Mice bearing SK-RC-52 xenografts within the upper right flank were injected intravenously with 740 kBq (20 μCi) of [64Cu]XYIMSR-06 in 200 μL of PBS. For in vivo competition (binding specificity) studies, tumor-bearing mice were injected with 740 kBq (20 μCi) of [64Cu]XYIMSR-06 and 200 nmole of 1 in 200 μL of PBS concurrently. At specific times after injection (1 h, 4 h, 8 h and 24 h), mice (n = 5) were sacrificed by cervical dislocation with blood immediately collected by cardiac puncture. Heart, lungs, pancreas, spleen, fat, brain, muscle, small intestines, liver, stomach, kidney, urinary bladder, and tumor were also collected. Each organ was weighed and the tissue radioactivity was measured with an automated gamma counter (1282 Compugamma CS, Pharmacia/ LKBNuclear, Inc., Mt. Waverly, Vic. Australia). The percentage of injected dose per gram of tissue (%ID/g) was calculated by comparison with samples of a standard dilution of the initial dose. All measurements were corrected for radioactive decay. Data are expressed as mean ± standard deviation (SD).
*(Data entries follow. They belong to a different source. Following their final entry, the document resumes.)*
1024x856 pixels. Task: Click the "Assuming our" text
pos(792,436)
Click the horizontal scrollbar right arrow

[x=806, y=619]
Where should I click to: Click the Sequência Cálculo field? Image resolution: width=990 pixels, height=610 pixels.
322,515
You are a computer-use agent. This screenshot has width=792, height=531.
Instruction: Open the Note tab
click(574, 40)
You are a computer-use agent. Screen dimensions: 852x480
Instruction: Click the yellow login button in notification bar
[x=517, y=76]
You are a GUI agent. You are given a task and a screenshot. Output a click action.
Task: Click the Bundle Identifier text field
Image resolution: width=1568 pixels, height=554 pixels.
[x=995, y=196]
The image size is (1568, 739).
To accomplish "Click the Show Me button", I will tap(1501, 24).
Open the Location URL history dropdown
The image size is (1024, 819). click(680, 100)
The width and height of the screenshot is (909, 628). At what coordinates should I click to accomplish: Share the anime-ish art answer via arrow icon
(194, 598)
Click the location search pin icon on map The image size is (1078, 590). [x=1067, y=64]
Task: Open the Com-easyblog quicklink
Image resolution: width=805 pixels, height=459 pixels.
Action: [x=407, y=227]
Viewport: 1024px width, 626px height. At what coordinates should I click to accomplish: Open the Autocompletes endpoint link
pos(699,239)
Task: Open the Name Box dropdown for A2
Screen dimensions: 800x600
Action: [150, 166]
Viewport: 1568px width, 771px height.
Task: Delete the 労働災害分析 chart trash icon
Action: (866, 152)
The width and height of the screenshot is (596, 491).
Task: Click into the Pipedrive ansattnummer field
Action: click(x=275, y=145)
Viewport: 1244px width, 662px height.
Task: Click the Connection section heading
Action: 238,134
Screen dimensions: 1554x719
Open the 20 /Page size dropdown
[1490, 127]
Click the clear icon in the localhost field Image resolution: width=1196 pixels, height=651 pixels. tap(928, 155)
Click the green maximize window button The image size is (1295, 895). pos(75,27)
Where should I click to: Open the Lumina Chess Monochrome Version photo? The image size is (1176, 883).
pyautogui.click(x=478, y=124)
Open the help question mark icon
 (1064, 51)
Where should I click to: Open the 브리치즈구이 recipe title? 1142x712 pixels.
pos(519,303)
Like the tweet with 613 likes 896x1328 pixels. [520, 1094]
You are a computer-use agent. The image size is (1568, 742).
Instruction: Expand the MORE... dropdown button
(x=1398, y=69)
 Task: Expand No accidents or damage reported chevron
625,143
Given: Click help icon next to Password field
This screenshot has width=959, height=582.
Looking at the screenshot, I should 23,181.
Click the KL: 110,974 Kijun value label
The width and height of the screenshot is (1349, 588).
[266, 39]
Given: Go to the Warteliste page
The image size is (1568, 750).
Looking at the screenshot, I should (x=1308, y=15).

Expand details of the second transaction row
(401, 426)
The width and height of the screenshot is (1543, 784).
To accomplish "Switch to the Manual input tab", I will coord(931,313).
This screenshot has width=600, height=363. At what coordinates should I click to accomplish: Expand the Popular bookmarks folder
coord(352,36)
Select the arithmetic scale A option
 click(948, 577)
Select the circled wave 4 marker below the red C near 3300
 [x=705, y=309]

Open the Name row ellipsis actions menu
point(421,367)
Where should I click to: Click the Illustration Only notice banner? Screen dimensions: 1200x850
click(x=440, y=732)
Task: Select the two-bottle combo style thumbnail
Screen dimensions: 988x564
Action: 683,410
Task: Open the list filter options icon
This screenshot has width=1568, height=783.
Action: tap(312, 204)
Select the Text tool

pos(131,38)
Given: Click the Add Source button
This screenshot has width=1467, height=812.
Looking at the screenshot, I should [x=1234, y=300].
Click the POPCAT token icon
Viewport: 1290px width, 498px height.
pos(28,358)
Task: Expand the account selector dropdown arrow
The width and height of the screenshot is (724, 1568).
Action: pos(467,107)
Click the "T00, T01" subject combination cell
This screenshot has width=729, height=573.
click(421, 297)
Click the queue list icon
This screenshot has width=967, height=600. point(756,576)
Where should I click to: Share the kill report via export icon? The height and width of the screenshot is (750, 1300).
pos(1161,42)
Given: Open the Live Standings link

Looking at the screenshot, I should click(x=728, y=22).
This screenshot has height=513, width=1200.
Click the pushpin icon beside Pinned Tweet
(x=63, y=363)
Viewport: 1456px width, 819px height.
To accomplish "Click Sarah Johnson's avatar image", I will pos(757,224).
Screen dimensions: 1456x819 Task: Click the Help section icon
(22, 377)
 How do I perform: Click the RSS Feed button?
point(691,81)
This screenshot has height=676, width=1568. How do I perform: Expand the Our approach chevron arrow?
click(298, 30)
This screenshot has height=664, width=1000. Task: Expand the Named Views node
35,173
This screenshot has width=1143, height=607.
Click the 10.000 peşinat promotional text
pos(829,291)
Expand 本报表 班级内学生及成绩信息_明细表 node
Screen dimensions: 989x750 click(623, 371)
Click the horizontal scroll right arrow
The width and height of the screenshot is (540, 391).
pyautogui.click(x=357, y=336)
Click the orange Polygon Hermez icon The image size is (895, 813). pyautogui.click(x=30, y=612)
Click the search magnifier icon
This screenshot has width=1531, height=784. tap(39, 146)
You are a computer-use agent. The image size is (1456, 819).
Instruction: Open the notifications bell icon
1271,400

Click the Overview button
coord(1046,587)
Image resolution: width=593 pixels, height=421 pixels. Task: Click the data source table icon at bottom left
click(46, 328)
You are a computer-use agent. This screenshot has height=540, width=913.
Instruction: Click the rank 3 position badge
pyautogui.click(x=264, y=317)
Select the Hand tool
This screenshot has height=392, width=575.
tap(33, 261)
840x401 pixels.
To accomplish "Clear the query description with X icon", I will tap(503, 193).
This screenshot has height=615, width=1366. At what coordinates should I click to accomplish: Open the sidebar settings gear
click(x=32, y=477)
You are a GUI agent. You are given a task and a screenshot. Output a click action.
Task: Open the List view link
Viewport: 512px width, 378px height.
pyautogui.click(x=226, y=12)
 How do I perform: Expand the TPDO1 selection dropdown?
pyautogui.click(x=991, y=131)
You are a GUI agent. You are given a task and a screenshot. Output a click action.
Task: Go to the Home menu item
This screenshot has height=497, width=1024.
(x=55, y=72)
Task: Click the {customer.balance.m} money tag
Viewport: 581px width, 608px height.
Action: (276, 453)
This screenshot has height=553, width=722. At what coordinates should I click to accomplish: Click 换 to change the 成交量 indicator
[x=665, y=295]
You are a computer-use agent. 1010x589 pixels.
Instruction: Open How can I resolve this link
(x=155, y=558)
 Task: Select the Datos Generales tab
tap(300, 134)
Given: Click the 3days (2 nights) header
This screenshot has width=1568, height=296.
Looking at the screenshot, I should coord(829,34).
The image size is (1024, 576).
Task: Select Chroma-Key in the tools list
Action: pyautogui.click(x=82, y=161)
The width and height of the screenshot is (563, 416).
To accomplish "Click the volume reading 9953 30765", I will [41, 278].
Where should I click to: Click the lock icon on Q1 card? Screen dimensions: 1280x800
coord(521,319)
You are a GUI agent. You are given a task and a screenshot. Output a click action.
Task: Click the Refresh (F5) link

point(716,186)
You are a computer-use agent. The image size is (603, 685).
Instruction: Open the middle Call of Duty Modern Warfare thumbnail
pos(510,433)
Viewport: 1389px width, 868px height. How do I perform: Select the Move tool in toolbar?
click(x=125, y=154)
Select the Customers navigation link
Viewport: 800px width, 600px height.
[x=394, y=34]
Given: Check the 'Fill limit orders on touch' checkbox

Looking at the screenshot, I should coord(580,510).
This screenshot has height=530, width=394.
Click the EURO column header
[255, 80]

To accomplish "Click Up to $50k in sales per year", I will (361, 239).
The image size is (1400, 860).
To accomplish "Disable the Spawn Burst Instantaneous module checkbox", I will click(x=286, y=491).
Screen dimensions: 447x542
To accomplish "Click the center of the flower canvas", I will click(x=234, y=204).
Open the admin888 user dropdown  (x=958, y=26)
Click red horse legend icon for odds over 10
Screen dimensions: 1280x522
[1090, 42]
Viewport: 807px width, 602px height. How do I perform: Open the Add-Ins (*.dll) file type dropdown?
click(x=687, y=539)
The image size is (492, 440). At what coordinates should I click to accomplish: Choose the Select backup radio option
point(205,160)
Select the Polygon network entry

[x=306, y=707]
Mice harboring subcutaneous SK-RC-52 tumors within the upper right flank were injected intravenously (tail vein) with 22.2 MBq (600 μCi) of [64Cu]XYIMSR-06 in 250 µL of PBS (pH = 7.0). Anesthesia was then induced with 3% isoflurane and maintained with 2% isoflurane. Physiologic temperature was maintained with an external light source while the mouse was on the gantry. Whole body, 2-bed PET/CT imaging was performed using the SuperArgus small animal PET/CT scanner (Sedecal, Madrid, Spain), CT employing a 250-700 keV energy window. PET acquisition times were: 5 min/bed position (1 h post-injection of [64Cu]XYIMSR-06); 10 min/bed position (4 and 8 h) and 20 min/bed position (24 h). PET images were co-registered with the corresponding 360-slice CT images. Imaging datasets were reconstructed using the 3D-FORE/2D-OSEM iterative algorithm with 2 iterations and 16 subsets, using the manufacturer’s software. Imaging data sets were reconstructed using the manufacturer’s software. Display of images utilized the software package PMOD (v3.3, PMOD Technologies Ltd, Zurich, Switzerland).


We thank Dr. Catherine Foss for helpful discussions.


The authors declare no relevant conflicts of interest.